It may not be on everyone’s radar that COVID can cause a vasculitis in the brain, which also can cause strokes. — Dr. Gracia Mui
While the theory of a connection between severe COVID-19 and stroke risk goes back to 2020, what may be lesser known is UConn Health’s role in establishing that connection.
A patient encounter during one of the pandemic’s early waves yielded some of the first evidence in the world that would provide validation of what the medical community was beginning to suspect, as UConn Health researchers describe in a commentary recently published in the journal Operative Neurosurgery.
“We have a brain biopsy from someone proving that COVID can affect the blood vessels in the brain, which could lead to strokes,” says Dr. Gracia Mui, co-director of the UConn Health Stroke Center and the commentary’s co-author.
It didn’t take long for doctors and nurses to notice blood clots in people hospitalized with severe COVID-19.
“Especially when we were putting lines in, we noticed that they would clot very easily,” Mui says. “They were also having incidental strokes. A lot of times as they were coming off the ventilators we’d notice that they had a small stroke or a big stroke.”
COVID-19 has been found to make people hypercoagulable, or more at risk of having blood clots. A majority of strokes are ischemic strokes, caused by blocked blood vessels to the brain.
But another, less-apparent path from COVID-19 to stroke is vasculitis, or inflammation of the blood vessels, in the central nervous system. The pathology of a tissue biopsy from one of those early cases at UConn Health provided scientific evidence of that association.
In their commentary, Mui and co-authors Shriya Gupta (Department of Neurology), Dr. Erica Becker (Department of Internal Medicine), Aziz Khan (Department of Internal Medicine), Dr. Ketan Bulsara (Division of Neurosurgery chief), and Dr. Qian Wu (Department of Pathology and Laboratory Medicine) refer to the case of a woman in her 50s who had suffered a stroke and was brought to the emergency department. She had had COVID-19, was symptomatic, and had several comorbidities. Investigation through imaging and a brain biopsy revealed several irregularities consistent with vasculitis. Her neurological symptoms showed improvement over the course of several weeks of treatment.
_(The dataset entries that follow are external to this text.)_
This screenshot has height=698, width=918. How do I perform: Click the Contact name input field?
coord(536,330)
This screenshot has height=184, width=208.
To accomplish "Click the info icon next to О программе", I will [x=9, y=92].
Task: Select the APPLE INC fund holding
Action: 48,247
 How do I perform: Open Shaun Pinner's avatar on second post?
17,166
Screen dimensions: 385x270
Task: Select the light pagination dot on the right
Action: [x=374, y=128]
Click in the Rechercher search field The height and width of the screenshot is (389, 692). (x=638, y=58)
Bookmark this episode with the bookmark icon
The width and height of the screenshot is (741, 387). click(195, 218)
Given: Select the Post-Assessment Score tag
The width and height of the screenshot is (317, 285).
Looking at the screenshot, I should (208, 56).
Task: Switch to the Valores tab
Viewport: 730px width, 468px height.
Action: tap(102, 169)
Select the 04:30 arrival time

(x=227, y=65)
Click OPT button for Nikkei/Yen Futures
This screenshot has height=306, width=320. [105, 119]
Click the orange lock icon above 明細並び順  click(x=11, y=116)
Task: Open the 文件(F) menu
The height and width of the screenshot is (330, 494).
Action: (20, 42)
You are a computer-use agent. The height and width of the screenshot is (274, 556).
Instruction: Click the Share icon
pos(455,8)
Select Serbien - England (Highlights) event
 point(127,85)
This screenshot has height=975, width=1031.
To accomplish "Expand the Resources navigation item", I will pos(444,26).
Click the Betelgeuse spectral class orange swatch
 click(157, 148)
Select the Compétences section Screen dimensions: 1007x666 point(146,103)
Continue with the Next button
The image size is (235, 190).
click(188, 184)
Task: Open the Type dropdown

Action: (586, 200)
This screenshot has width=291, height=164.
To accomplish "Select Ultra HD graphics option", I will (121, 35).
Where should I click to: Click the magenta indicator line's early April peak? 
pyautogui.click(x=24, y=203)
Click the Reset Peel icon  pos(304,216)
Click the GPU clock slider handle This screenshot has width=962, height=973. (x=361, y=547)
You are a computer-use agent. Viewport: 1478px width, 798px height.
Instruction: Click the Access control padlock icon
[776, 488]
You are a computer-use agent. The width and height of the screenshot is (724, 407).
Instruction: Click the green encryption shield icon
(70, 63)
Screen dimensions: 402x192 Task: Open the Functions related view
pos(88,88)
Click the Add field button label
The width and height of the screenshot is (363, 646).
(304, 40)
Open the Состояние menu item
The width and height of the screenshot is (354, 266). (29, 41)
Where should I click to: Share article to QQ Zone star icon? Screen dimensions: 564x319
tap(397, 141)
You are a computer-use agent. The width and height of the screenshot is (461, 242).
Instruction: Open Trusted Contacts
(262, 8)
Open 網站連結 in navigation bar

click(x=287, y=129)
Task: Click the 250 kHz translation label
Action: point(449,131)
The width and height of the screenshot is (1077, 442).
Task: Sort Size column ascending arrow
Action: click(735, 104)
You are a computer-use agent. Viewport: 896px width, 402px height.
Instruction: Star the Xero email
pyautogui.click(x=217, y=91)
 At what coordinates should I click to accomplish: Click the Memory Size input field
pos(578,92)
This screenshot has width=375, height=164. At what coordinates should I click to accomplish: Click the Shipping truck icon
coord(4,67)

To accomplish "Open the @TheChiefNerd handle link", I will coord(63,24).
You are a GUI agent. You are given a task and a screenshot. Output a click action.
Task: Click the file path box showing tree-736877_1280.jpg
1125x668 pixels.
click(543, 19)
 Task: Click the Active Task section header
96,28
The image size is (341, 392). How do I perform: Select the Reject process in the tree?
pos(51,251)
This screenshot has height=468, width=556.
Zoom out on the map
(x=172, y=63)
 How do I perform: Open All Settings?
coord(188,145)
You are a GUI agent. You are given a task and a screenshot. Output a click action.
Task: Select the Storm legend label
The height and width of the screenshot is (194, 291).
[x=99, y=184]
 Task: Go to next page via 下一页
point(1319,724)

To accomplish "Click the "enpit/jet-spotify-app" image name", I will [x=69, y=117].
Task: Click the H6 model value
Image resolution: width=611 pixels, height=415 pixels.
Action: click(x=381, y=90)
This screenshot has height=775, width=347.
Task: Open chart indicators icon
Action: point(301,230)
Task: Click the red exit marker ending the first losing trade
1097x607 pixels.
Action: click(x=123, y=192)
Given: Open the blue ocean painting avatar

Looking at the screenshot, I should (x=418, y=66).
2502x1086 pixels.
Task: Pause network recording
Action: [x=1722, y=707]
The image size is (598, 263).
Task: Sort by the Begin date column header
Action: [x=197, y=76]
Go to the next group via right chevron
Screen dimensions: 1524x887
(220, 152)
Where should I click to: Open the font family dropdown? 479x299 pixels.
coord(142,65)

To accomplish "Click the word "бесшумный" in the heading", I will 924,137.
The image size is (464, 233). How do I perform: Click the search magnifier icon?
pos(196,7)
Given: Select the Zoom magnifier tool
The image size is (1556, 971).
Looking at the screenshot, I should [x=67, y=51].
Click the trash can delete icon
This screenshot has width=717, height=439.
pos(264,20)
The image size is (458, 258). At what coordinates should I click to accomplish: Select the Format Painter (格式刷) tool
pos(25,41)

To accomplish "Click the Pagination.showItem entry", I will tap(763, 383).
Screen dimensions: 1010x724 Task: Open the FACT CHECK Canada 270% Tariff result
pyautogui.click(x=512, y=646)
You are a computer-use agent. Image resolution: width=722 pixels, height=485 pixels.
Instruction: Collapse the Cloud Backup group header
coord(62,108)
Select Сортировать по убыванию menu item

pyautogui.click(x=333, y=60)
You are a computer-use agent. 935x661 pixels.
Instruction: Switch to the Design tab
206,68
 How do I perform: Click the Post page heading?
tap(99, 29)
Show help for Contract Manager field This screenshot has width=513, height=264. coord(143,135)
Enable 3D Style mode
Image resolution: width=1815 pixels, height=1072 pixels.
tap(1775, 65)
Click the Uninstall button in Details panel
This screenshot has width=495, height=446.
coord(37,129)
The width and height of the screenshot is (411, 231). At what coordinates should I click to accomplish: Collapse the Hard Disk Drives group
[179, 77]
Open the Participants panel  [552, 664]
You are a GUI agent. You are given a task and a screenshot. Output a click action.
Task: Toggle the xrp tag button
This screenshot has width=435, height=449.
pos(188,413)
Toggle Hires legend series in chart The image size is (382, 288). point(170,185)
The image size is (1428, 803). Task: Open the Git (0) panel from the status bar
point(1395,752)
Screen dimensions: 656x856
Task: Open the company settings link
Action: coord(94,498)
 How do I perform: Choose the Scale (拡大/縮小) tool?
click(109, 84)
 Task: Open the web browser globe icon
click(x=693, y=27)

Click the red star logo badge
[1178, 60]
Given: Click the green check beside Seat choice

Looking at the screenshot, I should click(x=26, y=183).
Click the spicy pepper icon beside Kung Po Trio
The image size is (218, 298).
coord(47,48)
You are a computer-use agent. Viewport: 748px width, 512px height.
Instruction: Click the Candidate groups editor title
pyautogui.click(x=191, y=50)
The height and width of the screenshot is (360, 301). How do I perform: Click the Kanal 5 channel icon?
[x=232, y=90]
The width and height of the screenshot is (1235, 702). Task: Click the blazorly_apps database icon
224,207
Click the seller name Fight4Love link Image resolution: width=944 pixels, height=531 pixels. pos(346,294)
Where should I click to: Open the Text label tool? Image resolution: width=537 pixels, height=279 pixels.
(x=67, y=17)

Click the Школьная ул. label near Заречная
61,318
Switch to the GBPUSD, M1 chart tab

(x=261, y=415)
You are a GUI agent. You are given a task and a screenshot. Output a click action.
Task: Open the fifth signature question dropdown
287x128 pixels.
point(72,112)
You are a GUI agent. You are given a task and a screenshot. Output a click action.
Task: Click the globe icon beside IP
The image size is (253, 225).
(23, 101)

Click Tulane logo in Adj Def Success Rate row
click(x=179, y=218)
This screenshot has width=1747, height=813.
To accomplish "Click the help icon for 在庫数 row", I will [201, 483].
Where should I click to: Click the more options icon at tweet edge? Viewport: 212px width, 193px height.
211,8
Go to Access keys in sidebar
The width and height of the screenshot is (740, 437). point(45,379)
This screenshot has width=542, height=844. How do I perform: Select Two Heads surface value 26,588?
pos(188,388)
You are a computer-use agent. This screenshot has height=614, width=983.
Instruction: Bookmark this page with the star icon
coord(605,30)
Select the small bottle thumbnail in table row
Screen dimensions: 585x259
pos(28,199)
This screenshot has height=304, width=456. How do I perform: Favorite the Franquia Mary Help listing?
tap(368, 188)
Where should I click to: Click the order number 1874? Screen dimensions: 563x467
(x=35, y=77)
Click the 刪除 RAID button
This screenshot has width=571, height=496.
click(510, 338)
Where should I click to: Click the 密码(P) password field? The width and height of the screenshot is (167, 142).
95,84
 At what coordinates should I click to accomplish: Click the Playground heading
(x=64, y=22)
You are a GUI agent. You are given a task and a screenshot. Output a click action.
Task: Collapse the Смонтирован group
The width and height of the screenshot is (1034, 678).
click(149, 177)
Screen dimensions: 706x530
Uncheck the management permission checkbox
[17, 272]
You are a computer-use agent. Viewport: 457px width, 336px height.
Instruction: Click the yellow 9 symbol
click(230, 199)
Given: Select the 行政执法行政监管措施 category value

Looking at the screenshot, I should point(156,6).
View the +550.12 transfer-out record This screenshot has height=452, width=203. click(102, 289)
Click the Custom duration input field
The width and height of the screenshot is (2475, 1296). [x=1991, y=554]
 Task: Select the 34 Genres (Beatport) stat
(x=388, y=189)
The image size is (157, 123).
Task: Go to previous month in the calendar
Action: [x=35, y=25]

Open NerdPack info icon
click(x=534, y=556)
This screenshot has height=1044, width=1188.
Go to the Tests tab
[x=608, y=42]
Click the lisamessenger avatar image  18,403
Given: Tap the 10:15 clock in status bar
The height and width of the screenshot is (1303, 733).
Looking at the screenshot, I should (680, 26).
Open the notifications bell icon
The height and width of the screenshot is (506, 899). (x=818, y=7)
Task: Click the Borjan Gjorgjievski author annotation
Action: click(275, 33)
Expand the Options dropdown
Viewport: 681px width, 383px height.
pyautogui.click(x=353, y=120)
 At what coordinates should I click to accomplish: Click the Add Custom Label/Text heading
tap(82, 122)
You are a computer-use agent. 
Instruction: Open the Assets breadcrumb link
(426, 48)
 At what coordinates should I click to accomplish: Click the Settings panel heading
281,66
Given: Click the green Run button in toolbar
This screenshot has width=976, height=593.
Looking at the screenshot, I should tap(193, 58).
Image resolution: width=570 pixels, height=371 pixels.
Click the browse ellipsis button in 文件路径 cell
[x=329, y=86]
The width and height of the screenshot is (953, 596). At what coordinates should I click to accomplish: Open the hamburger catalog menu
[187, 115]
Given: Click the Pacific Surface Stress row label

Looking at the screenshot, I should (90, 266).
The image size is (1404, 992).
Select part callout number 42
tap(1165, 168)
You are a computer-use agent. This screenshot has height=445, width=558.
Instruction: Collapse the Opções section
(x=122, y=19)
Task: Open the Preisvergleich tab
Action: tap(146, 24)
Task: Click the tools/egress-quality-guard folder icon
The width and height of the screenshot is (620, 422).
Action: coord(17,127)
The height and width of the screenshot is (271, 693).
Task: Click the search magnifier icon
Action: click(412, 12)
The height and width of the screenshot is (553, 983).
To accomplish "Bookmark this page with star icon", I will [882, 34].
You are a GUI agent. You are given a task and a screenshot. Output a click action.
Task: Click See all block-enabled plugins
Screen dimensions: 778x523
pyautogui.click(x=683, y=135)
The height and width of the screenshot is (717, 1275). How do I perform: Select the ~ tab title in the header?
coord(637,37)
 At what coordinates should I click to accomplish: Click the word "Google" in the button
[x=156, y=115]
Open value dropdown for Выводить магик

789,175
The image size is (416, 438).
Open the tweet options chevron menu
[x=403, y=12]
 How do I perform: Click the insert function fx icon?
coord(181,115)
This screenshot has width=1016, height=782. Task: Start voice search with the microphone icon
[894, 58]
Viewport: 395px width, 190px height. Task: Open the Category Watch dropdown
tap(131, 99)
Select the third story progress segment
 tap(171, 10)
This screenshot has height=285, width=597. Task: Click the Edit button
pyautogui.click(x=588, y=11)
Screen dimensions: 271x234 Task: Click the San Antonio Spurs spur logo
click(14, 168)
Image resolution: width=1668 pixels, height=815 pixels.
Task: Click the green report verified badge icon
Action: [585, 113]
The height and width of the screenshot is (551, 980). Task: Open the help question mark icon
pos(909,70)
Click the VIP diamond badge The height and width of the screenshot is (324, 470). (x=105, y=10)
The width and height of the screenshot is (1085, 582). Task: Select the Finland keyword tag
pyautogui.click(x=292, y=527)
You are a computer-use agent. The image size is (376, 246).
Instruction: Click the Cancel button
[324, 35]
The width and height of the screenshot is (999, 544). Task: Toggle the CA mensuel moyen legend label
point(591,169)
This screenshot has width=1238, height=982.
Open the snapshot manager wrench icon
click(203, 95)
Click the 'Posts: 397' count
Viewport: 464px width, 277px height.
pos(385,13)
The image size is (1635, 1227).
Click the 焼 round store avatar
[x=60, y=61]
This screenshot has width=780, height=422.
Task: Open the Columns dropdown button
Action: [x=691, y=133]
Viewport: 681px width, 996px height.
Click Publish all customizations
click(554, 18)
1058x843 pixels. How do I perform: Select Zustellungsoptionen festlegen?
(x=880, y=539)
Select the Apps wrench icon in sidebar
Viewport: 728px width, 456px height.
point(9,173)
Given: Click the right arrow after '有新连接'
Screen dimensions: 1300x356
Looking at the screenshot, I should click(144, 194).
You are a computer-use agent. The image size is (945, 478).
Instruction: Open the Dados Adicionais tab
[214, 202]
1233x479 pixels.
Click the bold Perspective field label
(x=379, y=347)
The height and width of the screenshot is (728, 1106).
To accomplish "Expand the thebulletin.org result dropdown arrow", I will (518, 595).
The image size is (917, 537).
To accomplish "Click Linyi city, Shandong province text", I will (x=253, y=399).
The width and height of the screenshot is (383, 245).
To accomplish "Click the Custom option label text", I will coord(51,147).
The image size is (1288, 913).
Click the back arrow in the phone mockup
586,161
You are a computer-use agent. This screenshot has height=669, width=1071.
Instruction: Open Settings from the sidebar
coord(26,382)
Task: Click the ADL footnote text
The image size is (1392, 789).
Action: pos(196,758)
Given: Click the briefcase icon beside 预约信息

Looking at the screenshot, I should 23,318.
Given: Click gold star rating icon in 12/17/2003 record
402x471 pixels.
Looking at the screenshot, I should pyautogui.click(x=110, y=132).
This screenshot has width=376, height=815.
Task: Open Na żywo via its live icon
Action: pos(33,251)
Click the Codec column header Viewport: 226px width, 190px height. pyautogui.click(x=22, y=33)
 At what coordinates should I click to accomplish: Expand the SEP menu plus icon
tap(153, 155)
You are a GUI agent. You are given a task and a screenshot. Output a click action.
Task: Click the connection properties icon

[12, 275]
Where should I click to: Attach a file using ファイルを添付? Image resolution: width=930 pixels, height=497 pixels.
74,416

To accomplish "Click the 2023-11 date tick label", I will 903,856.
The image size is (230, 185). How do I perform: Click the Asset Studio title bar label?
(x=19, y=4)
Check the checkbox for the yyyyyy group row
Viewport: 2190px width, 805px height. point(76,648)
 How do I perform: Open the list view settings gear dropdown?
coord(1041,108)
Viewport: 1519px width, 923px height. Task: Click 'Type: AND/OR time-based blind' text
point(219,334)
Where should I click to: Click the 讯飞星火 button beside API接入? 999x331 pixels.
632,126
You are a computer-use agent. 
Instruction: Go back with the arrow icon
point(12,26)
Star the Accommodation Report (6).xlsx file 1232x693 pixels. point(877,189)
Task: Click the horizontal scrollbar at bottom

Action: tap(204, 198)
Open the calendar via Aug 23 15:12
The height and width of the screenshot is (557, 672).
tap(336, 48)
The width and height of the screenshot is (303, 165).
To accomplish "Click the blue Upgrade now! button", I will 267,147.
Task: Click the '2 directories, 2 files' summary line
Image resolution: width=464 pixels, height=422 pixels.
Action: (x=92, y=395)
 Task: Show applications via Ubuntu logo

“It may not be on everyone’s radar that COVID can cause a vasculitis in the brain, which also can cause strokes,” Mui says.
“The passage of time continues to reveal novel manifestations of SARS-CoV-2,” the authors conclude. “In many ways, we may only be seeing the beginning of some of the [central nervous system] manifestations.”
The message remains to watch for signs of stroke in those who have severe COVID-19, even those who are younger and otherwise don’t fit the traditional profile for stroke risk (such as high blood pressure, high cholesterol, heart disease, diabetes, or obesity). Experts recommend using the acronym BE FAST to help recognize stroke’s warning signs:
- B – BALANCE: Watch for sudden loss of balance
- E – EYES: Check for vision loss
- F – FACE: Does one side of the face droop or is it numb? Ask the person to smile. Is the person’s smile uneven?
- A – ARM: Is one arm weak or numb? Ask the person to raise both arms. Does one arm drift downward?
- S – SPEECH: Is speech slurred? Is the person unable to speak or hard to understand? Ask the person to repeat a simple sentence, like “The sky is blue.” Is the sentence repeated correctly?
- T – TIME: If someone shows any of these symptoms, even if the symptoms go away, call 9-1-1 and get the person to the hospital immediately. Check the time so you’ll know when the first symptoms appeared.
The current consensus is the elevated stroke risk subsides a month after COVID-19 infection. It’s not known yet whether a subsequent infection with a different variant resets that risk.